▼▼▼

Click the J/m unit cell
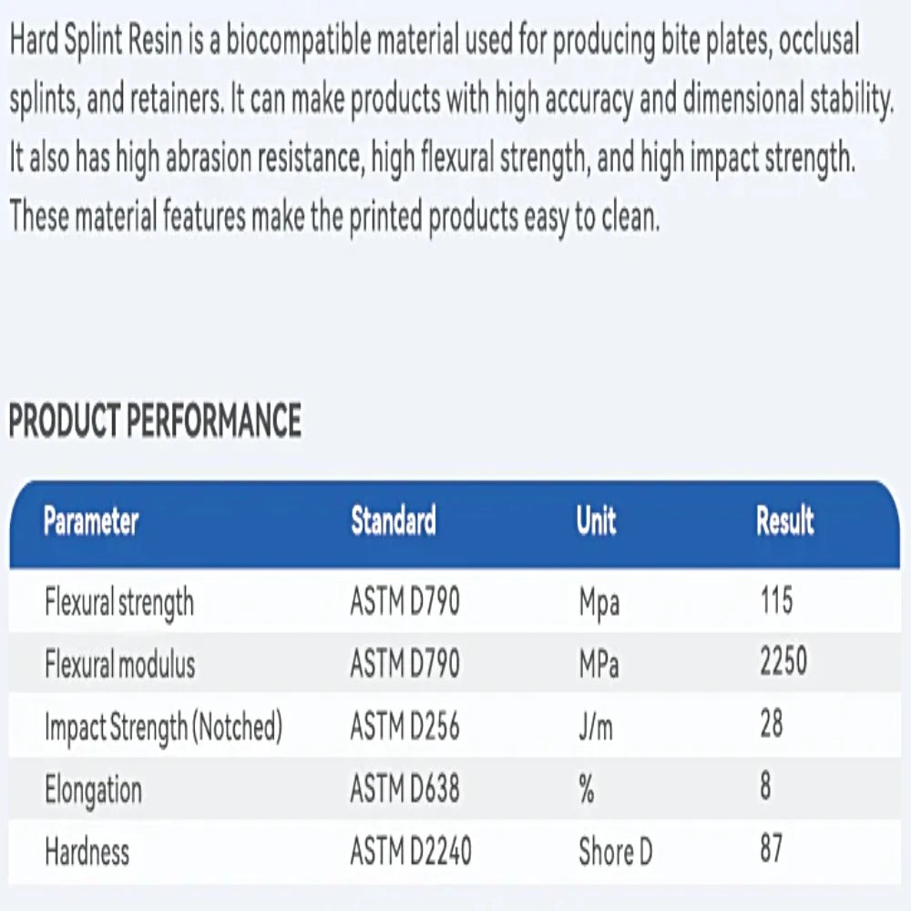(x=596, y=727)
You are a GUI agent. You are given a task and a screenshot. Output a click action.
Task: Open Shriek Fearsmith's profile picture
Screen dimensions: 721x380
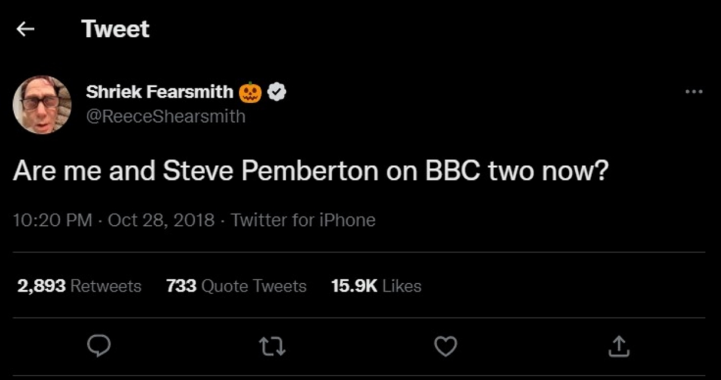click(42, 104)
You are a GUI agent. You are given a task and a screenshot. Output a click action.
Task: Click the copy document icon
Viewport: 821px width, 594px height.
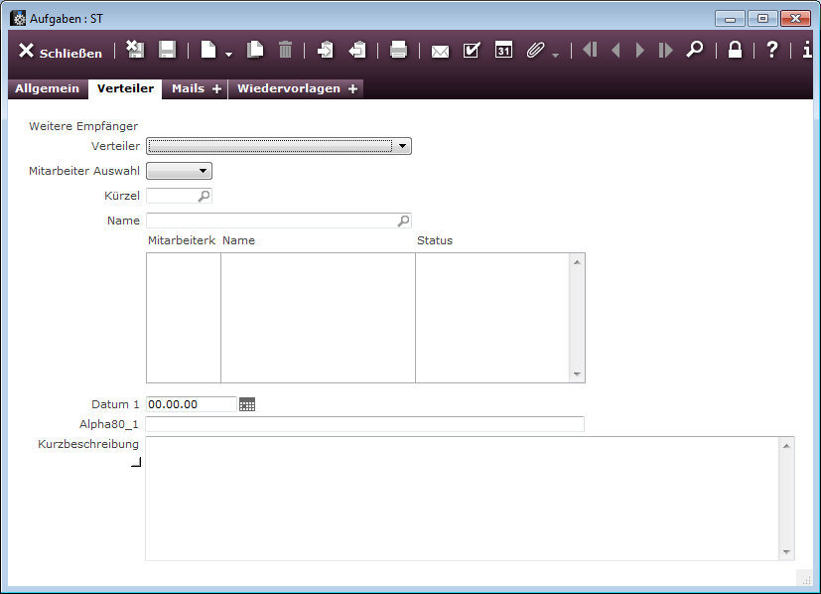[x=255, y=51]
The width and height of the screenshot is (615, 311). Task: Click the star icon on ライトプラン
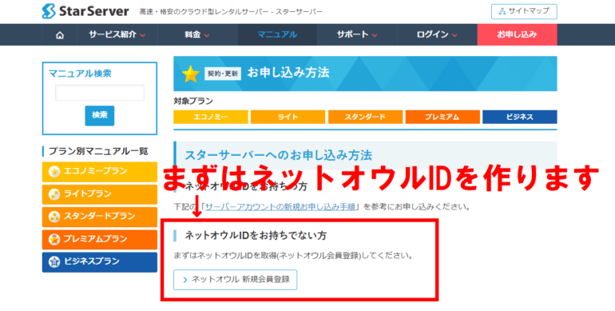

▲▲▲

## WORK INSTRUCTIONS:
Return the data above unchanged. Pictures are not part of the copy.

## RESPONSE:
Click the J/m unit cell
(x=596, y=727)
You are a GUI agent. You are given a task and a screenshot. Output a click action.
Task: Open Shriek Fearsmith's profile picture
Screen dimensions: 721x380
click(42, 104)
You are a GUI agent. You are given a task and a screenshot. Output a click action.
Task: Click the copy document icon
Viewport: 821px width, 594px height.
[x=255, y=51]
The width and height of the screenshot is (615, 311). Task: Click the star icon on ライトプラン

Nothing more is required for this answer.